Requirement
Repeat every entry exactly. Do not include the pictures.

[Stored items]
-- Opening Marker --
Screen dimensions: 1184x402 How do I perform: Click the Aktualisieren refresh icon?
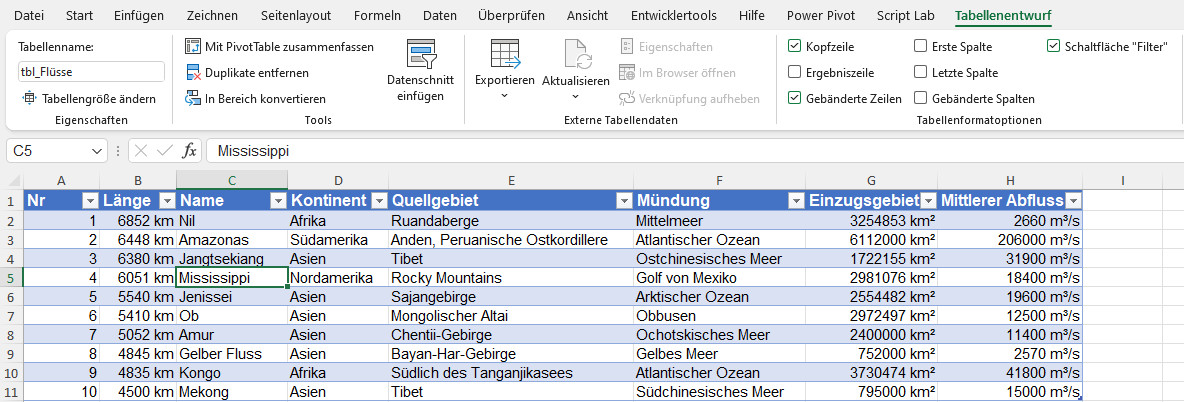click(x=575, y=54)
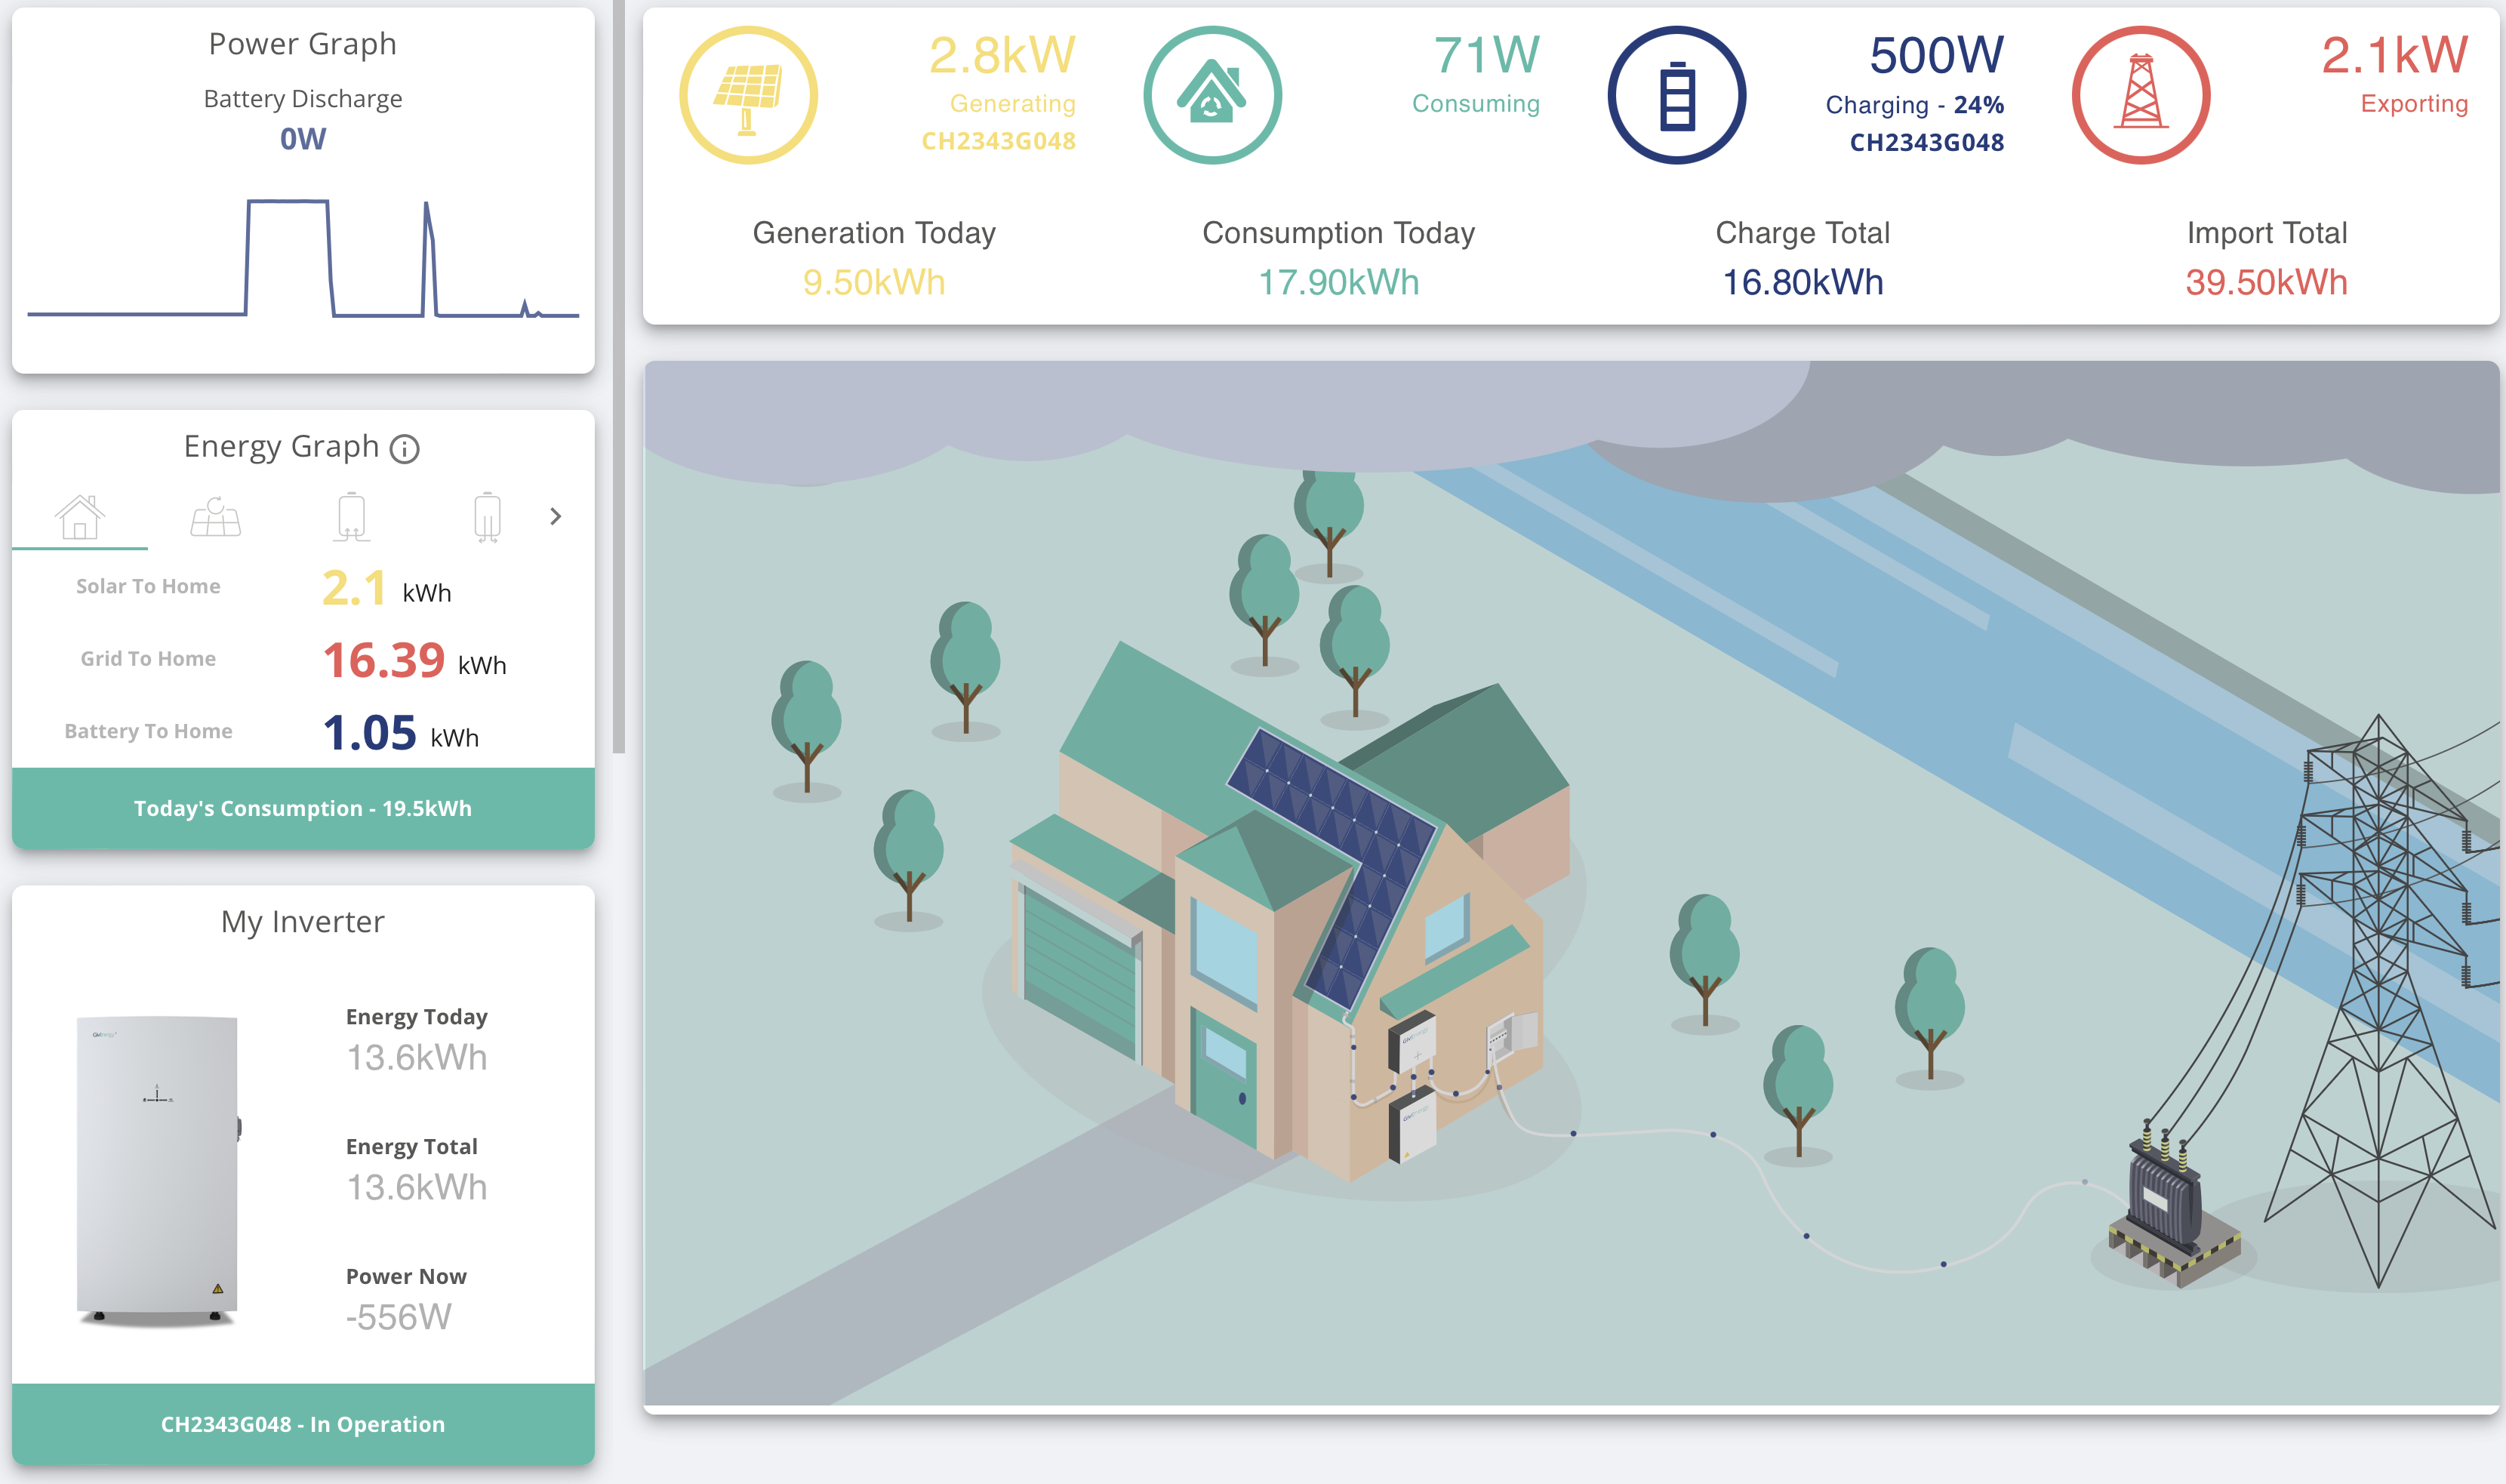Open Energy Graph info icon

[x=404, y=449]
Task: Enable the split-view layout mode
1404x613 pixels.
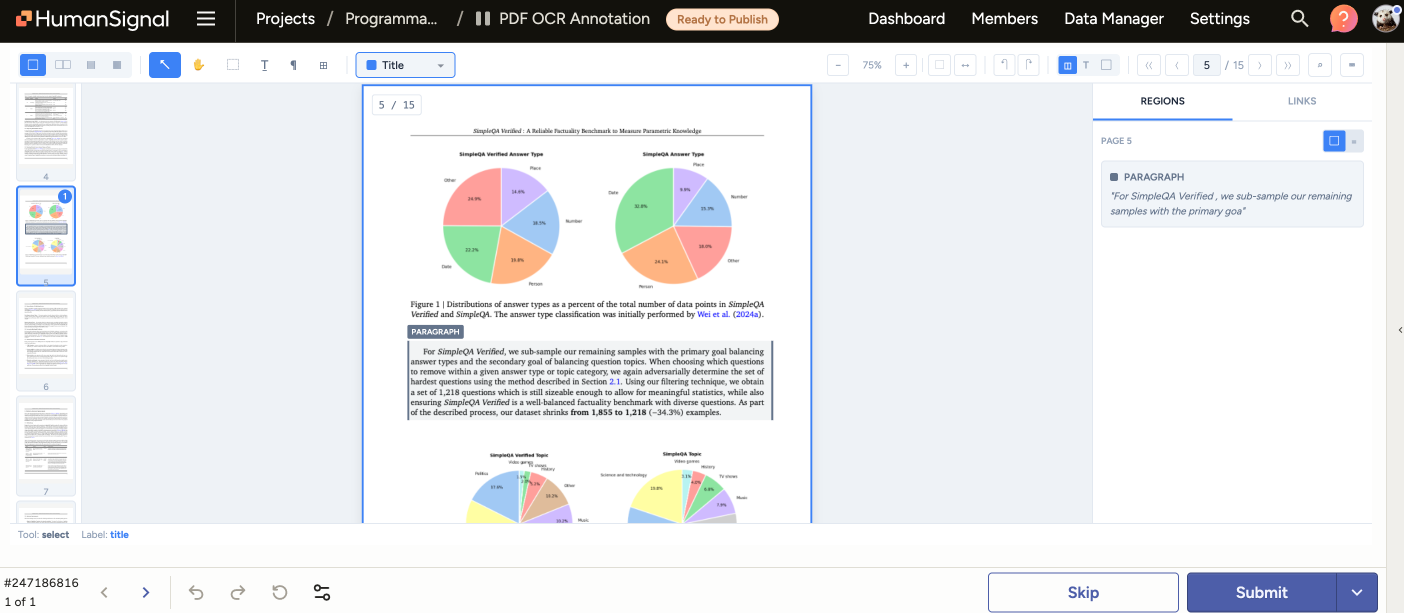Action: tap(62, 64)
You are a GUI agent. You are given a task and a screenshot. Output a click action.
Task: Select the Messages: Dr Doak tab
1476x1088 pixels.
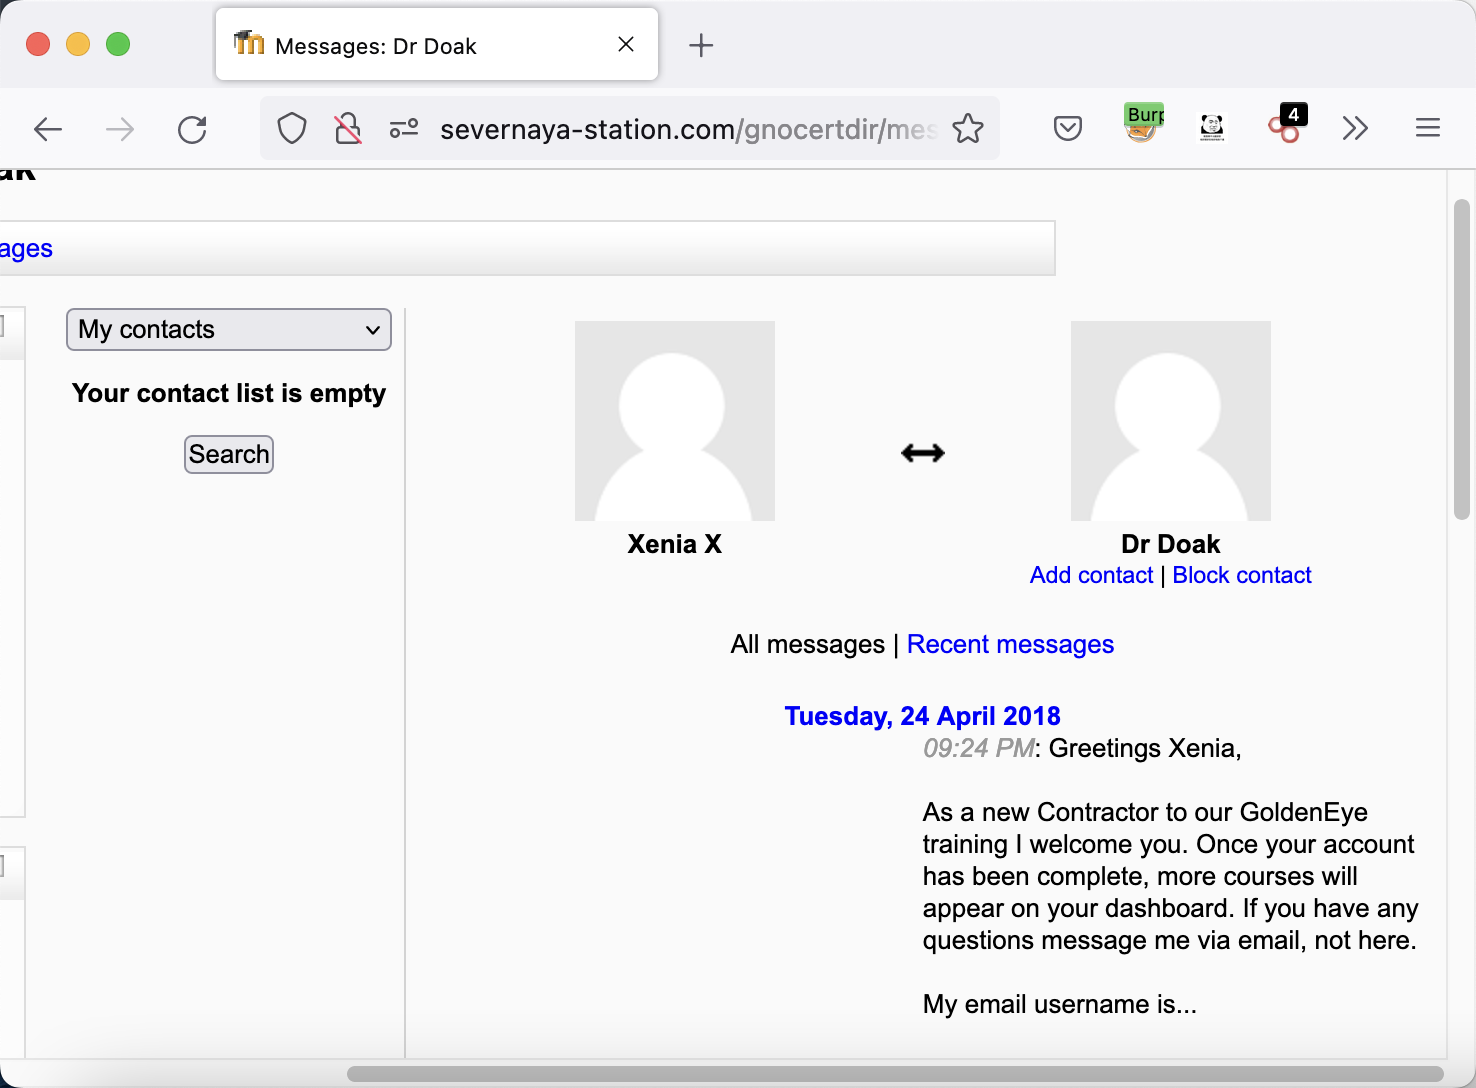pyautogui.click(x=420, y=46)
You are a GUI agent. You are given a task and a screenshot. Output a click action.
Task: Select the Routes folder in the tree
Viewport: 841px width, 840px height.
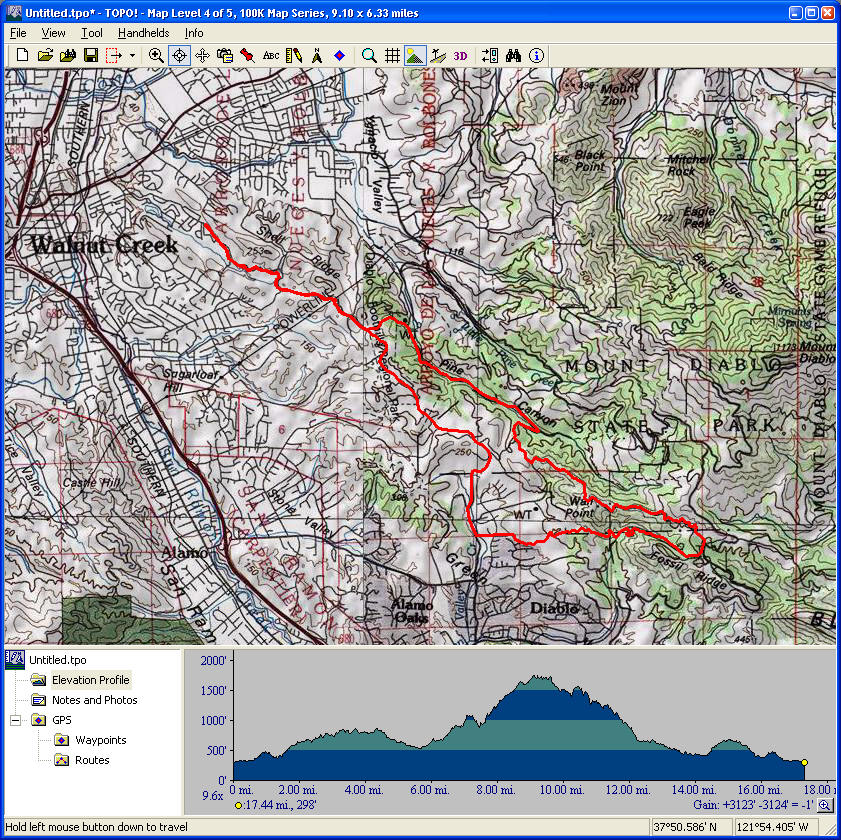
-- Closing Marker --
Response for this exercise
Screen dimensions: 1184x402 How do I perform: Click the Aktualisieren refresh icon?
click(x=575, y=54)
Open Energy Graph info icon

[x=404, y=449]
Task: Enable the split-view layout mode
1404x613 pixels.
Action: tap(62, 64)
You are a GUI agent. You are given a task and a screenshot. Output a click action.
Task: Select the Messages: Dr Doak tab
1476x1088 pixels.
pyautogui.click(x=420, y=46)
You are a GUI agent. You are given a task and a screenshot. Output a click action.
Task: Select the Routes folder in the tree
Viewport: 841px width, 840px height.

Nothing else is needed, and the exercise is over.